Jede dieser verschiedenen Formen stellt eine Alternative dar zur Aufnahme eines behinderten Kindes in einen Sonderkindergarten oder eine Schulvorbereitende Einrichtung als selbstständige, von den allgemeinen Kindergärten separierte Einrichtung.
Hilfen für Kinder mit Behinderungen waren lange Zeit mit einer sozialen Ausgrenzung verknüpft. Regeleinrichtungen, wie Kindergärten und Grundschulen, fühlten sich den Problemen zeitlich und inhaltlich nicht gewachsen. Man war der Ansicht, Kinder mit diesen besonderen Bedürfnissen seien in Sondereinrichtungen besser aufgehoben. So entstand über Jahrzehnte hinweg ein zum Teil sehr ausdifferenziertes System von Sonderschulen und Sonderkindergärten. Dieses ausgebaute (und teure) Sonderschulwesen ist teilweise historisch zu verstehen als Versuch der »Wiedergutmachung« nach der mörderischen Euthanasiepolitik der Nationalsozialisten.
In den letzten Jahren hat sich jedoch in der Sichtweise, wie Kindern mit besonderen Bedürfnissen am besten geholfen werden kann, ein tiefgreifender Wandel vollzogen. Ausgehend vor allem von den USA und den skandinavischen Ländern verbreitete sich auch in Deutschland die Idee einer »integrativen Pädagogik« nach dem Prinzip der Normalisierung und sozialen Inklusion. Sie geht davon aus, dass Hilfen die betroffenen Kinder nicht mehr als unbedingt notwendig in ihren normalen Lebensvollzügen einschränken dürfen und alle Kinder an allen Aktivitäten und Angeboten für Kinder, die sich »normal« entwickeln, teilhaben sollen. Diese Entwicklung wurde vor allem von Eltern behinderter Kinder vorangetrieben, die nur in der Aufnahme ihrer Kinder in integrativen Einrichtungen einen Schutz vor sozialer Ausgrenzung sahen. Das vom Bundesministerium für Familie, Senioren, Frauen und Jugend herausgegebene Handbuch zu Perspektiven der Weiterentwicklung des Systems der Tageseinrichtungen für Kinder in Deutschland (BMFSFJ, 2008) trägt dieser Entwicklung Rechnung.

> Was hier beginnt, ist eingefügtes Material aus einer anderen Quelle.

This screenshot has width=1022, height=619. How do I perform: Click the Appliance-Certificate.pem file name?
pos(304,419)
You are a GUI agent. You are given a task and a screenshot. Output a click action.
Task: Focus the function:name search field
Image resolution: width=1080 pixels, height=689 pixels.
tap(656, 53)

Im Konzept einer integrativen Erziehung und Bildung wird die Unterschiedlichkeit aller Kinder als Ausgangslage anerkannt, ebenso wie innere Differenzierungen in heterogenen Gruppen durch Individualisierung der Bildungsziele und pädagogische Hilfen vorgesehen sind. Ein solches Konzept der uneingeschränkten Teilhabe wird in der Fachdiskussion als »Inklusion« – sozusagen als optimierte, erweiterte Integration – bezeichnet (Feuser, 1999; Hinz, 2002; Sander, 2004). Eine so verstandene Förderung aller Kinder fordert Träger, Organisationen und Erzieher dazu heraus, pädagogische Lösungen zu entwickeln, die geeignet sind, ausnahmslos alle Kinder einer Kindergruppe – deren spezifisches Merkmal es ist, in vielfältigster Weise verschieden zu sein – in gleichermaßen guter Qualität zu betreuen, zu erziehen und zu bilden.

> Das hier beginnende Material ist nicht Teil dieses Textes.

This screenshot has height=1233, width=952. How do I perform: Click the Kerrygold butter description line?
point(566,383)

1.1.2 »Integration« und »Inklusion« im internationalen Verständnis
Die Neuorientierung bei der Erziehung, Bildung und Betreuung von Kindern mit Behinderungen fand ihren Niederschlag in verschiedenen internationalen Deklarationen und Vereinbarungen. Dabei sind die Begriffe »Integration« und »Inklusion« allerdings terminologisch nicht eindeutig definiert (Bürli, 2009). In der UN-Behindertenrechtskonvention, der Bundestag und Bundesrat im Dezember 2008 zugestimmt haben, wird z. B. im englischen Original von »Inklusion« gesprochen, in der amtlichen Übersetzung jedoch von »Integration«. Dabei sind nicht nur Kinder mit zusätzlichem sonderpädagogischem Förderbedarf gemeint, sondern auch Kinder mit Migrationshintergrund oder mit schwierigen Familiensituationen, die besonderer Unterstützung bedürfen. In Artikel 24 der Konvention wird dann allerdings für den Bereich der Bildung festgelegt, dass keine Behörde ein Kind unter Hinweis auf eine Behinderung vom Bildungssystem ausschließen darf und angemessene Vorkehrungen für die Bedürfnisse des Einzelnen getroffen werden müssen, darunter wirksame, individuell angepasste Unterstützungsmaßnahmen in einem Umfeld, das die bestmögliche schulische und soziale Entwicklung gestattet. Von Seiten der Behindertenverbände und der Bundesarbeitsgemeinschaft »Gemeinsam leben – gemeinsam lernen« wird aus dieser Formulierung in einer sogenannten »Schattenübersetzung« der Deklaration deshalb die Forderung abgeleitet, dass alle Kinder in allgemeinen Kindergärten und Schulen in heterogenen Lerngruppen der Vielfalt der Begabung entsprechend gefördert und unterrichtet werden müssen.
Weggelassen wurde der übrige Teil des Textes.